Dass sie dossierfest ist, hört man auch vom politischen Gegner. Trotzdem verwechselt die Ratsrechte regelmässig Souveränität mit Überheblichkeit, wenn Corine Mauch am Mittwochabend im Parlament das Wort ergreift. Dabei weiss sie sich getragen von den übrigen Stadträten. Sie hat das Gremium im Griff und sorgt dafür, dass man geschlossen auftritt. Deshalb gelangte sie auch ohne Zögern an den Bezirksrat, als das Parlament im Jahr 2012 die Beiträge an die Standortförderer von Greater Zurich Area gestrichen hatte. «Das war widerrechtlich und löste in der Verwaltung einen grossen Zusatzaufwand aus», sagt Mauch. Dafür habe sie kein Verständnis. Die Aufsichtsbehörde pfiff den Gemeinderat zurück, und Mauch ging als Siegerin aus dem Geplänkel hervor.

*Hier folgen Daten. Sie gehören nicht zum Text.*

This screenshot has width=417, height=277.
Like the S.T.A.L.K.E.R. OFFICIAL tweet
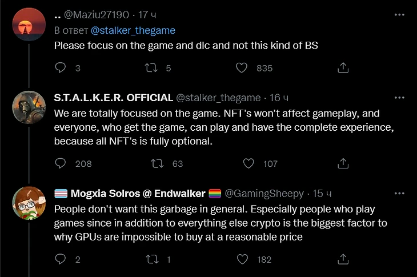[248, 163]
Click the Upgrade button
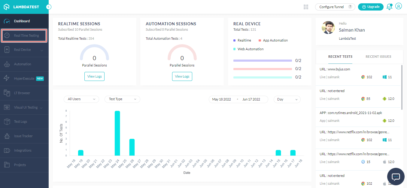Image resolution: width=407 pixels, height=188 pixels. [x=371, y=7]
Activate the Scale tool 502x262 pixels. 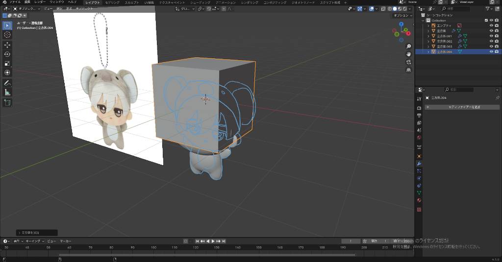(7, 63)
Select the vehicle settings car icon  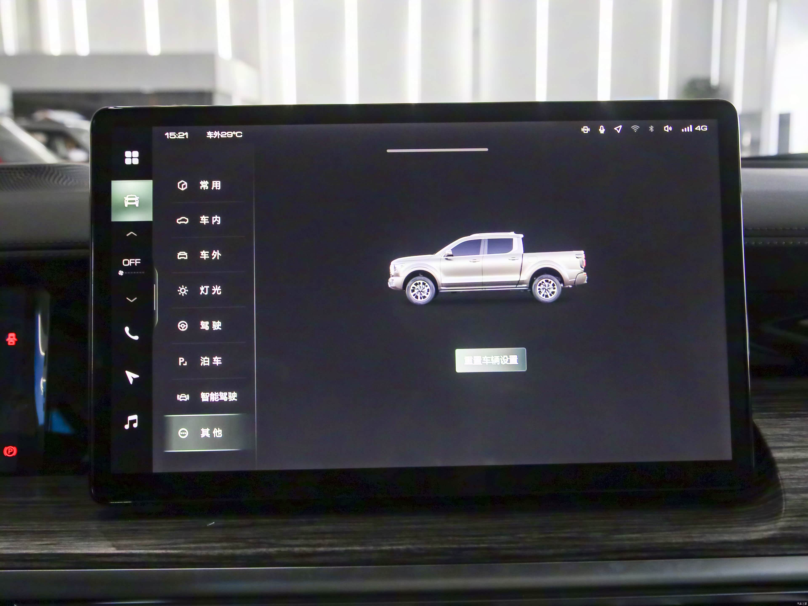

Einigkeit herrscht darüber, dass Corine Mauch eine «Chrampferin» ist, die stets bestens vorbereitet an den Sitzungen erscheint. Der grosse Wurf sei ihr in den letzten vier Jahren trotzdem nicht gelungen, sagt der FDP-Stadtparteichef Michael Baumer, «ihr fehlt es an Glamour». Tatsächlich sorgt Corine Mauch selten für Schlagzeilen, die über die Stadtgrenzen hinausreichen. Sie ist zwar längst nicht mehr jene «graue Mauch», als die man sie kurz nach Amtsantritt im Mai 2009 kritisiert hatte, doch Markigkeit ist ihre Sache bis heute nicht.

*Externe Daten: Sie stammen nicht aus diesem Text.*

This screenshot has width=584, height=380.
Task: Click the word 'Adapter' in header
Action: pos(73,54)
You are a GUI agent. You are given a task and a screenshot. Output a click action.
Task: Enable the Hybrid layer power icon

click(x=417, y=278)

Das liegt daran, dass ihr Vorgänger und Parteigenosse Elmar Ledergerber in kommunikativen Fragen ein Hansdampf war, der auch mal Peinlichkeiten in Kauf nahm («Ökoterror»), um seine Botschaft medienwirksam unters Volk zu bringen. Corine Mauch ist anders, leiser. Die Agrarökonomin mit dem sanften Aargauer Dialekt ist kein Stapi und keine Stadtmutter, sondern die «Vorsitzende des Stadtrats», wie sie ihre Funktion in einem Wahlkampfinserat betitelt hat. Das einzig Wilde an ihr sind ihre Locken, die sie zerzaust wie ein junger Bob Dylan trägt. Und vielleicht ihre Einstellung zum Velofahren. Das tut sie oft, aber nie mit Helm. Sie fahre vorsichtig, sagt Corine Mauch, «beim Velofahren möchte ich den Kopf durchlüften, die Freiheit geniessen». Das sei eine Angewohnheit aus ihrer Jugend.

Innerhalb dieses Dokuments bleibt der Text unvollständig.